Dénonce les crimes de guerre perpétrés à Zepa en Bosnie, où elle se rendit pour le compte de l'AICF
Comment les Serbes ont piégé les Bosniaques à Zepa.
La guerre, ce n'est jamais joli. Mais quelquefois, c'est infâme. Ce que je viens de voir en Bosnie, l'épouvante sur le visage des femmes de Zepa, c'était la trace vive de l'infamie. Zepa est la dernière enclave bosniaque déclarée zone de sécurité protégée par les Casques bleus, qui a été « purifiée » par les Serbes. Les Casques bleus qui la gardaient était ukrainiens.
On a dit, on a écrit que la chute de Zepa avait été beaucoup moins dramatique que celle de Srebrenica, que les choses s'étaient « bien passées », que la population avait été expulsée « en douceur », en quelque sorte.

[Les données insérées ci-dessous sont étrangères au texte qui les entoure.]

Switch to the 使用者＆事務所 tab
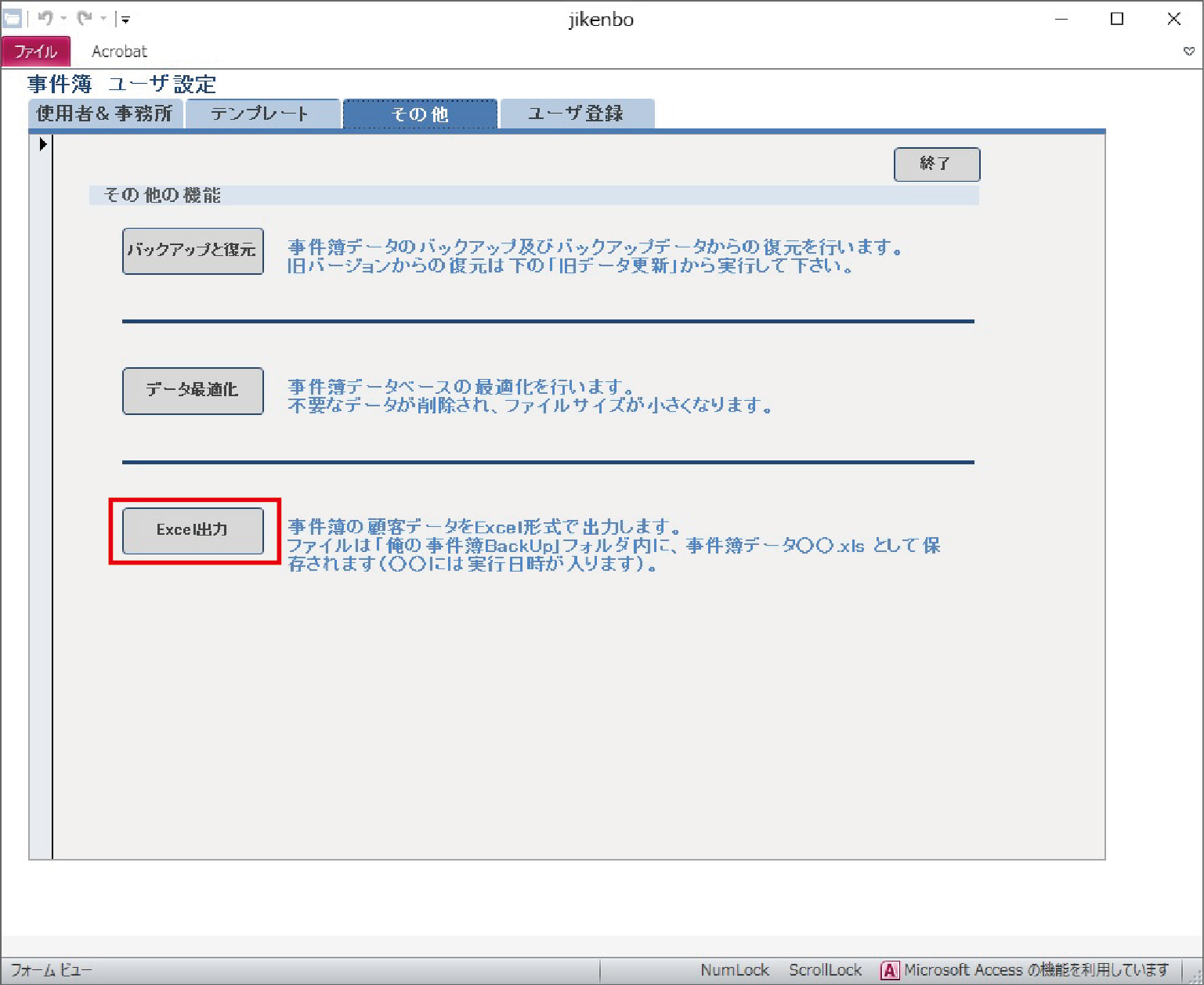The height and width of the screenshot is (985, 1204). pos(105,114)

Or j'ai vu de mes yeux vu, entendu de mes oreilles les premières réfugiées qui arrivaient de Zepa. Voici ce qu'elles m'ont raconté. Quand les combats ont commencé autour de Zepa, la population est montée dans les collines pour y échapper. Ces combats ont été brefs, les Serbes étant très supérieurs en nombre.

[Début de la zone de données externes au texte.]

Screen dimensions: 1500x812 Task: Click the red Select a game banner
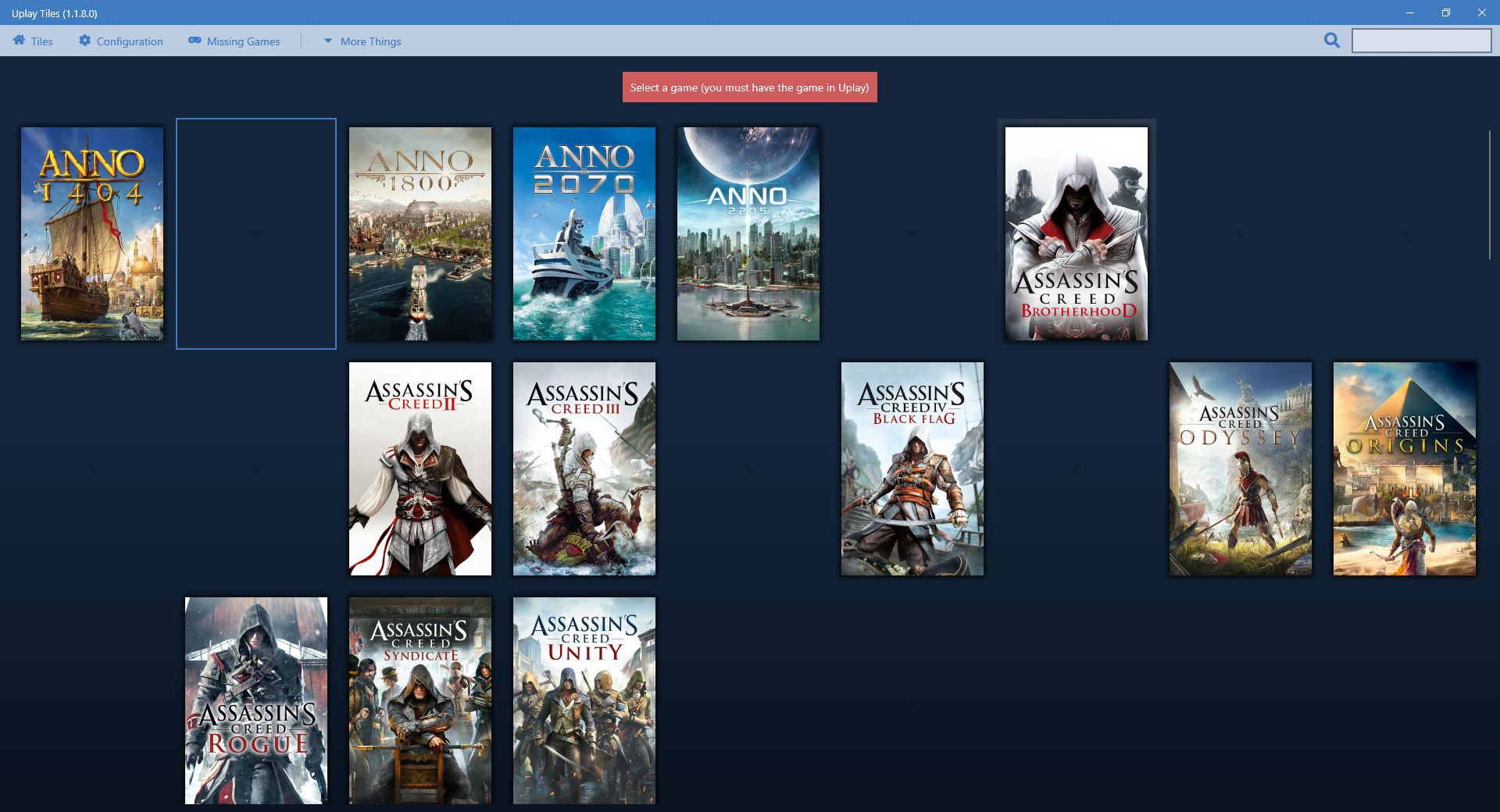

Alors une poignée d'Ukrainiens s'est dispersée dans les collines, et a entrepris de rassurer la population de Zepa. « Venez, leur a-t-on dit, rejoignez vos maisons, vous ne risquez rien, nous vous protégerons. » Une partie des gens se sont méfiés. Les autres, hommes, femmes, enfants, ont eu confiance et sont descendus.
Uniforme volés
Les Serbes les attendaient en bas. Selon leur technique habituelle, ils ont séparé les femmes, les enfants et les vieillards des hommes. Et ils ont abattu tous les hommes. Tous. Sous les yeux de leurs femmes et de leurs enfants.
Les Casques bleus ukrainiens étaient des Serbes qui avaient volé des uniformes pour tromper la population. La loi de la guerre punit sévèrement une telle ruse. Elle la punit de mort.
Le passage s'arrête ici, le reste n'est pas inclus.